Sciopero in Veneto contro la Finanziaria: i sindacati al via con la mobilitazione

L'obiettivo è sensibilizzare il governo e l'opinione pubblica sulle gravi conseguenze che questa legge potrebbe avere per i lavoratori, i pensionati, le donne e i giovani.

Soldi

Nel cuore del Veneto, il sindacato si prepara a una mobilitazione senza precedenti contro la Finanziaria 2024. La CGIL e la UIL hanno annunciato scioperi nelle prossime settimane per esprimere il loro dissenso nei confronti di ciò che ritengono essere “bugie sulle buste paga, sulle tasse e sulle pensioni“. L’obiettivo è sensibilizzare il governo e l’opinione pubblica sulle gravi conseguenze che questa legge potrebbe avere per i lavoratori, i pensionati, le donne e i giovani.

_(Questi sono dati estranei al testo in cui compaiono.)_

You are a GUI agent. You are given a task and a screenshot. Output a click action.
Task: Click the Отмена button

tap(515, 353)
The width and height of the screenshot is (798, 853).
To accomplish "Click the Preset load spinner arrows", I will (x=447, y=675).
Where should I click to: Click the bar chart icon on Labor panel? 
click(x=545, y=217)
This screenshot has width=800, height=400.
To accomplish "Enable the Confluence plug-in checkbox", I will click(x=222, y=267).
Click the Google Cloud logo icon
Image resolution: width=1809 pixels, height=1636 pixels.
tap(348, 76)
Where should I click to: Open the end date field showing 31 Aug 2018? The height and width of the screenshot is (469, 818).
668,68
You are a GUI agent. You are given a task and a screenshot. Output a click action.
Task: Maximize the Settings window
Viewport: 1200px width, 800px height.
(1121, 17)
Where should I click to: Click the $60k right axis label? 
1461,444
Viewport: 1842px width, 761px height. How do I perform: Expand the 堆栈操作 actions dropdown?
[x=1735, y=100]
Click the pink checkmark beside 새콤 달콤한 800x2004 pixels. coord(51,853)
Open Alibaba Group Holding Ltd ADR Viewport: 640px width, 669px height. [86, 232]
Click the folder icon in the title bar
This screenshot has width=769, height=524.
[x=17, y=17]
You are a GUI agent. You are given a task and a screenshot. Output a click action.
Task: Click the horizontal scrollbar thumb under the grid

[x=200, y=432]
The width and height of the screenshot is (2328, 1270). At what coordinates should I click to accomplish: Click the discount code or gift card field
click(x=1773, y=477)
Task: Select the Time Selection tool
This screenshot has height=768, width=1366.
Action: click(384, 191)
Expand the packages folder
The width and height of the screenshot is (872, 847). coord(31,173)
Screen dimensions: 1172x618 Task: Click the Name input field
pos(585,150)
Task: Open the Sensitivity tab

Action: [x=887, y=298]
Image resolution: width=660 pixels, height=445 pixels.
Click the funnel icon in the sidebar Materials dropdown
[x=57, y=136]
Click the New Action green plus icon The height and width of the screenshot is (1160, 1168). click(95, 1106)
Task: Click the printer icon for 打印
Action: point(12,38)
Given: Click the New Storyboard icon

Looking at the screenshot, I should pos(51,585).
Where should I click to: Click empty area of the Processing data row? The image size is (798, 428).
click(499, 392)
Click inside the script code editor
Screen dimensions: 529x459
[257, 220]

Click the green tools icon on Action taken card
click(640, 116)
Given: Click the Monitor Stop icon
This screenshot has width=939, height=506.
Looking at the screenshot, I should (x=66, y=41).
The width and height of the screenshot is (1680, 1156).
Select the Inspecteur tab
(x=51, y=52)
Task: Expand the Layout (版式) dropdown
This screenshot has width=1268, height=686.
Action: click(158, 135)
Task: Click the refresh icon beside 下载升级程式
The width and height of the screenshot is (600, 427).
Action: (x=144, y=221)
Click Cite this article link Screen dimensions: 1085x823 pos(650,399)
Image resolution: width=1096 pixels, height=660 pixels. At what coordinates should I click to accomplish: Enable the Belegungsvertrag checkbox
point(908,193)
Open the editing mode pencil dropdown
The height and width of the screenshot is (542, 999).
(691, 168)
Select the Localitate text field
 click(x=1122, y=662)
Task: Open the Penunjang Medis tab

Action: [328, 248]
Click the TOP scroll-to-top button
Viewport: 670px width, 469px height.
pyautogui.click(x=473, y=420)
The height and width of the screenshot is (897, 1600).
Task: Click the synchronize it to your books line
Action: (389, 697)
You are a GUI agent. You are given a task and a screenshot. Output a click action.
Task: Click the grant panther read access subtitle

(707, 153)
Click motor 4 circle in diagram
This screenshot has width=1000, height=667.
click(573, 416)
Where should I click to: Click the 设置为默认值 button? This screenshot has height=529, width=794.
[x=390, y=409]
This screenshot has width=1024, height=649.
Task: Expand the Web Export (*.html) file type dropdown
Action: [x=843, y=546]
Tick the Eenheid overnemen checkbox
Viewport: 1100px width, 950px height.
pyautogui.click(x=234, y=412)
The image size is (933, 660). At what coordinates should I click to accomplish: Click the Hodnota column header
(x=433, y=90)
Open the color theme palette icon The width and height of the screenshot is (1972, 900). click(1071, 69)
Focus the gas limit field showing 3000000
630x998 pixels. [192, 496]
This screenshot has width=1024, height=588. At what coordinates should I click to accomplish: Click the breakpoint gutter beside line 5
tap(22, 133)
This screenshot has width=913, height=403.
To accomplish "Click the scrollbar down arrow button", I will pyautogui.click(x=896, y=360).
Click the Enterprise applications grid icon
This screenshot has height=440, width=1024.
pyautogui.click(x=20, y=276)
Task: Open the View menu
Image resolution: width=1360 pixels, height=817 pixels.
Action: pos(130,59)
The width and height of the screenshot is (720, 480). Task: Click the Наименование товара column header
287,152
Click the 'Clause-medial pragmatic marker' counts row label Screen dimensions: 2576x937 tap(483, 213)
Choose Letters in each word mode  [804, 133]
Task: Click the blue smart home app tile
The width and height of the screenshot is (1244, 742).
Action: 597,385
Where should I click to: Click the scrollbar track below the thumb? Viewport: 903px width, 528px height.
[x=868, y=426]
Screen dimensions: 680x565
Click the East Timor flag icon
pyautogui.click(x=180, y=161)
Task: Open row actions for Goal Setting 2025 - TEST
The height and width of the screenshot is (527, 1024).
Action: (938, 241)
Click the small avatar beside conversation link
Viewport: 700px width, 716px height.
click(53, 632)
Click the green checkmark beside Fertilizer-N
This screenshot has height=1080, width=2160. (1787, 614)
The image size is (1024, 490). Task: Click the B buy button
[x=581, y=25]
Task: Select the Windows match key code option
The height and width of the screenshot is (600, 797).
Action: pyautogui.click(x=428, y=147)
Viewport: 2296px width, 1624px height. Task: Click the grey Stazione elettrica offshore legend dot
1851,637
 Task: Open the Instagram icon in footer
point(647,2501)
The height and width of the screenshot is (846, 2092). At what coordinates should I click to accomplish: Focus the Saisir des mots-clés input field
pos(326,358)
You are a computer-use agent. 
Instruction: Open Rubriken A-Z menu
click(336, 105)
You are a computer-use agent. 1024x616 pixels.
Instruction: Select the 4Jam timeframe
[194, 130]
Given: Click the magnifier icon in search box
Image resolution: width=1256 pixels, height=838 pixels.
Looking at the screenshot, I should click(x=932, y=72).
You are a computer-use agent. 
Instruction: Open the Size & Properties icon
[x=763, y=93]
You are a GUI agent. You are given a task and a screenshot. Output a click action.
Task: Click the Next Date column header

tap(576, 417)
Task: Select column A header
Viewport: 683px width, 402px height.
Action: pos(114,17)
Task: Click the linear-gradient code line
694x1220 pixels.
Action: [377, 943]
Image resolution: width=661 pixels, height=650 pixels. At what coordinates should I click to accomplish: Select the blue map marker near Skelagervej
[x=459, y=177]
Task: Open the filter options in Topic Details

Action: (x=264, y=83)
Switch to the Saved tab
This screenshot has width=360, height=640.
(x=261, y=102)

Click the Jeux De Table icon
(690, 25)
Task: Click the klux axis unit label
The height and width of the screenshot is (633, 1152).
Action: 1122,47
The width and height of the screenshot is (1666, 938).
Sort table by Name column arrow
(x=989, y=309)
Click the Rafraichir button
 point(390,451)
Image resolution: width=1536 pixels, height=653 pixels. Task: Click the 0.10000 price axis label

Le proteste si terranno in due date chiave: il 17 novembre a Padova e il 24 novembre in tutte le province regionali del Veneto. La manifestazione a Padova partirà alle ore 9 presso la stazione ferroviaria e vedrà la partecipazione di una vasta gamma di categorie lavorative, tra cui pubblico impiego, trasporti, scuola, poste, pubblica amministrazione, sanità privata e terzo settore. Inoltre, parteciperanno anche lavoratori che svolgono attività di pubblica utilità, ma non rientrano nelle categorie principali e sono soggetti alla legge 146. Questo sciopero, che durerà 8 ore, rappresenterà un forte segnale di protesta da parte del mondo del lavoro nel Veneto.

La Finanziaria 2024 ha suscitato molte preoccupazioni tra i sindacati. Roberto Toigo, segretario generale della UIL Veneto, ha sottolineato alcune delle principali preoccupazioni riguardo a questa legge. Innanzitutto, ha contestato l’affermazione che a partire da gennaio 2024 ci saranno 150 euro in più nelle buste paga. Toigo ha chiarito che questa è una “bugia totale” in quanto si tratta di un rifinanziamento del cuneo fiscale, il che significa che le buste paga rimarranno sostanzialmente invariate.

Il secondo punto critico riguarda le tasse, che si prevede aumenteranno a causa dei tagli del governo ai Comuni, alle Province e alla Regione Veneto. Questo, secondo i sindacati, colpirà negativamente i servizi essenziali per i cittadini.

Infine, le pensioni nel pubblico impiego sono un altro tema delicato. La legge, come attualmente concepita, potrebbe portare alla partenza anticipata di circa 400 professionisti della sanità, tra cui medici e infermieri, dal sistema pubblico veneto. Questo solleva seri interrogativi sulla capacità di fornire adeguata assistenza sanitaria alla popolazione.

Toigo ha enfatizzato che lo sciopero non è rivolto contro un partito politico in particolare, ma contro una Finanziaria che sembra dimenticare le esigenze delle persone, compresi i lavoratori, gli anziani, le donne e i giovani. Il sindacato vuole assicurarsi che le loro istanze siano ascoltate prima che la legge entri in vigore.

In entrambe le date degli scioperi, l’obiettivo è unificare le voci di lavoratori di ogni settore e cittadini preoccupati per il loro futuro. Si spera che questa mobilitazione possa influenzare positivamente il processo legislativo e garantire un futuro più stabile per il Veneto e per tutto il paese.